How to complete this task:
Where a line holds the word "with", copy it from the records.
____ Study material
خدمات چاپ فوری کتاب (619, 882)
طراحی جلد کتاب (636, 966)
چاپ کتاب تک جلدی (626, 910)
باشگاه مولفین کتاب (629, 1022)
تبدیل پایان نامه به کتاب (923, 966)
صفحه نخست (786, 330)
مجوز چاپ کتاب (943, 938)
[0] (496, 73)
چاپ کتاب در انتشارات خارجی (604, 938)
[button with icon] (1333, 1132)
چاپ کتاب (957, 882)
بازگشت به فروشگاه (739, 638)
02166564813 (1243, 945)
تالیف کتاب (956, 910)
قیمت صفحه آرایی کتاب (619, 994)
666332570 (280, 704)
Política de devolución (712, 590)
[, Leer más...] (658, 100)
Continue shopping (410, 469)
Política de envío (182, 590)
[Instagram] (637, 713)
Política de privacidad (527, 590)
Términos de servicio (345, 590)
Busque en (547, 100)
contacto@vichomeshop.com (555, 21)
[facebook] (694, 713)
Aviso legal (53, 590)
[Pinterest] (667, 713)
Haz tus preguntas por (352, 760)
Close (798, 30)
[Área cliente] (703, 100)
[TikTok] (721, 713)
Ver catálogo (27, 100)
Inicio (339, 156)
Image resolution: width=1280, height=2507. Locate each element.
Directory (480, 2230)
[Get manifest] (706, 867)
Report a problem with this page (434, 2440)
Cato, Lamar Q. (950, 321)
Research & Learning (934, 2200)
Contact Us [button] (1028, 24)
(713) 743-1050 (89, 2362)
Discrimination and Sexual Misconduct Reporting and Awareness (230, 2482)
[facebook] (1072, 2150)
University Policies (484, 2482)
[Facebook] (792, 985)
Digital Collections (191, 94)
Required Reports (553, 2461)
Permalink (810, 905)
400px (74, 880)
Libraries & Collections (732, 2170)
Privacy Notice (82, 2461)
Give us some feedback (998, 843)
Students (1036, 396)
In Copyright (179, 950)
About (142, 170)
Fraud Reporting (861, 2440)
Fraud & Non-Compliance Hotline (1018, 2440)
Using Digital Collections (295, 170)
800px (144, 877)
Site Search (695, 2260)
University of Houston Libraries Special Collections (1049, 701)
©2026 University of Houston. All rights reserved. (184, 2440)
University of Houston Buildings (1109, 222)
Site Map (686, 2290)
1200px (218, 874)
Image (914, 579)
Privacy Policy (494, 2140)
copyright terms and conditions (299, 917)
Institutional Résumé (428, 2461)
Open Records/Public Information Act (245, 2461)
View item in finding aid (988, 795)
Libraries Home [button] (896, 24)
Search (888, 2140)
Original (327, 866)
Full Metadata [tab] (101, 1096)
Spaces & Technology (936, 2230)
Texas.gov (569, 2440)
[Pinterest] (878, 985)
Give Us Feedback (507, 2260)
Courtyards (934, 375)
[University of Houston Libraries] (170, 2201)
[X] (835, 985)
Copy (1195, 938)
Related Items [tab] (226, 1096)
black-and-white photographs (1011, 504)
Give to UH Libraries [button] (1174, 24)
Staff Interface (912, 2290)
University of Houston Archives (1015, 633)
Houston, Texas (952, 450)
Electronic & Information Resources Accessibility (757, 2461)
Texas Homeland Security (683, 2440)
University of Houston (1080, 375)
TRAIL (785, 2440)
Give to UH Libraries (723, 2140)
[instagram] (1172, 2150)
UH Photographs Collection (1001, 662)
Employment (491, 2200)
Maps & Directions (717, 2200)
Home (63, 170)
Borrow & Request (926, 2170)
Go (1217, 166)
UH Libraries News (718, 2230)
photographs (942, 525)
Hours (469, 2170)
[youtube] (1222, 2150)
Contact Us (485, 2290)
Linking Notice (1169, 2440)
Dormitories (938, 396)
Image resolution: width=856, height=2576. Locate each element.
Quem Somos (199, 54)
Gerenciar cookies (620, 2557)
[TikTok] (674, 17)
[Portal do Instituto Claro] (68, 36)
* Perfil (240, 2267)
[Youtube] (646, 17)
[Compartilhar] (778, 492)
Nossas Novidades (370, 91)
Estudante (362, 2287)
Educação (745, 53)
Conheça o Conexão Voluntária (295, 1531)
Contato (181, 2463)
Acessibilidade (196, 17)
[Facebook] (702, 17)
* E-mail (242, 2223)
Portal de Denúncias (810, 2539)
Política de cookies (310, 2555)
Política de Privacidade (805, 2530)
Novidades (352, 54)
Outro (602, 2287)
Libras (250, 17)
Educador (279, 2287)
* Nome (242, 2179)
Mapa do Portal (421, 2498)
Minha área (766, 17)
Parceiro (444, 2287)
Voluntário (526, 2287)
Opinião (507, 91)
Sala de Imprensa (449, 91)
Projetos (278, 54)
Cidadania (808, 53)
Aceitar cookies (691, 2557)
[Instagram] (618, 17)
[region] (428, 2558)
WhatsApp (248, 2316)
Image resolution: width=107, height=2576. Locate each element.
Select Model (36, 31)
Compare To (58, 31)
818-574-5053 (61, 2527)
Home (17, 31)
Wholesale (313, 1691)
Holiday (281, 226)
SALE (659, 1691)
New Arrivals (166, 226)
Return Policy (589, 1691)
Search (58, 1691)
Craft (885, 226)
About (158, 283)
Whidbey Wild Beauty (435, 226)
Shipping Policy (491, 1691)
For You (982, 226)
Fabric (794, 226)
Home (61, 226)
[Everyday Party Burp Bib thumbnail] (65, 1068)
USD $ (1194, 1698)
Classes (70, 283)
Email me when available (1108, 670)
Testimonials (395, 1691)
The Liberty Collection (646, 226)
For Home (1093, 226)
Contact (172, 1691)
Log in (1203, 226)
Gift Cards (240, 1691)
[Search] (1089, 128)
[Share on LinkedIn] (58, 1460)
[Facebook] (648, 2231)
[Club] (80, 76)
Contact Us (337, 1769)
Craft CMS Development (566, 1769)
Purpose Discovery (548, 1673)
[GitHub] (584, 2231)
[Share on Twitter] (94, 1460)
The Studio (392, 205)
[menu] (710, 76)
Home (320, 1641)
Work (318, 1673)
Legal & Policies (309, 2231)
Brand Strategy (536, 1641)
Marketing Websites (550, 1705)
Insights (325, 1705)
________
Response to this task:
[button with icon] (1333, 1132)
Report a problem with this page (434, 2440)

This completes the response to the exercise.